Below-than-expected Yuan reference rate & fall in oil prices likely to tame USD
USD/INR eventually broke out of a sideways zone and appreciated more than 1.6 percent last week. The currency pair was respecting the falling trend line resistance for the last six months, but recent strength seen in the dollar has finally placed the bulls above important resistance levels.
The strength in the USD/INR is likely to continue in the coming week as well, but its momentum could cool off. Traders can expect the price to settle at these levels after a strong rally, but the bias is likely to remain on the long side. A positive crossover of major short-term moving averages over long term averages suggest that the bulls are likely to have an upper hand in the days to come.

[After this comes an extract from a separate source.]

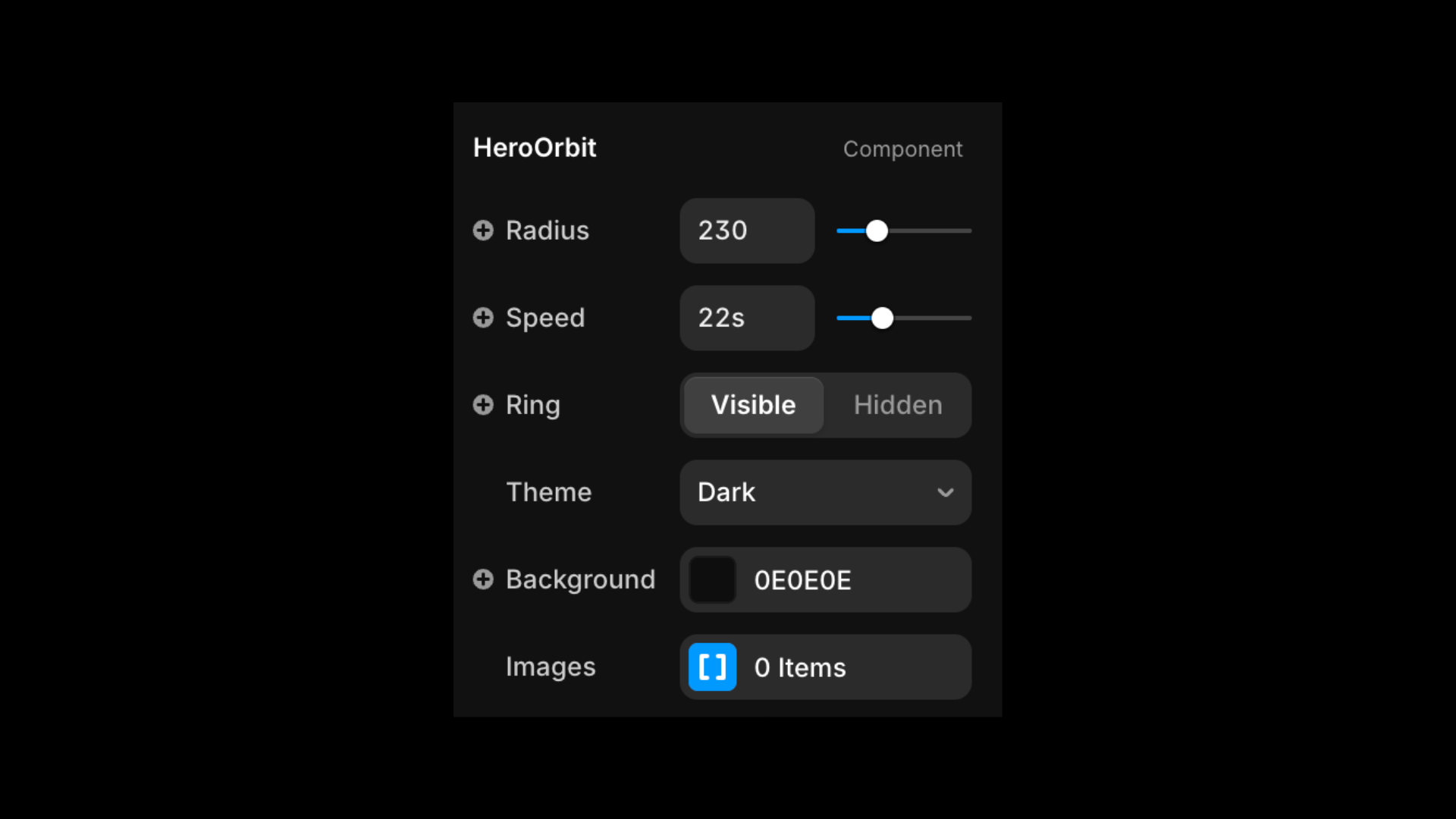Screen dimensions: 1456x819
Task: Click the Images property label
Action: click(551, 667)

The currency pair is trading above its 200-day Moving Average for the first time since February 2019, which could be the first sign of prolong weakness in the rupee. The USD/INR was trading in a broad range of 70.65 and 68.5 for the last five months and after breaking out of the range, prices has tested the support level again and formed a bullish green candle; RSI has also bounced back from its support level.
On the global front, the dollar is gaining strength against the yuan as China’s central bank has set the official midpoint reference rate at 7.0136 per dollar, which is its weakest since April 3, 2008. However, it is still under a satisfying level because analysts were expecting even lower levels (7.0222).
As a result, it will likely to cool off the ongoing rally in USD/INR. On the other hand, the downtrend in crude oil prices is likely to provide support to rupee. Despite being in the bullish zone, the prices of the currency pair could see stagnancy in coming week.
Being a truncated week, it will be prudent idea to take advantage of Theta decay and looking at the current scenario traders can go short in 2 lots of 16 for August at 70.25 PE and 1 lot of 71.50 CE at 0.05 and 0.0575 respectively.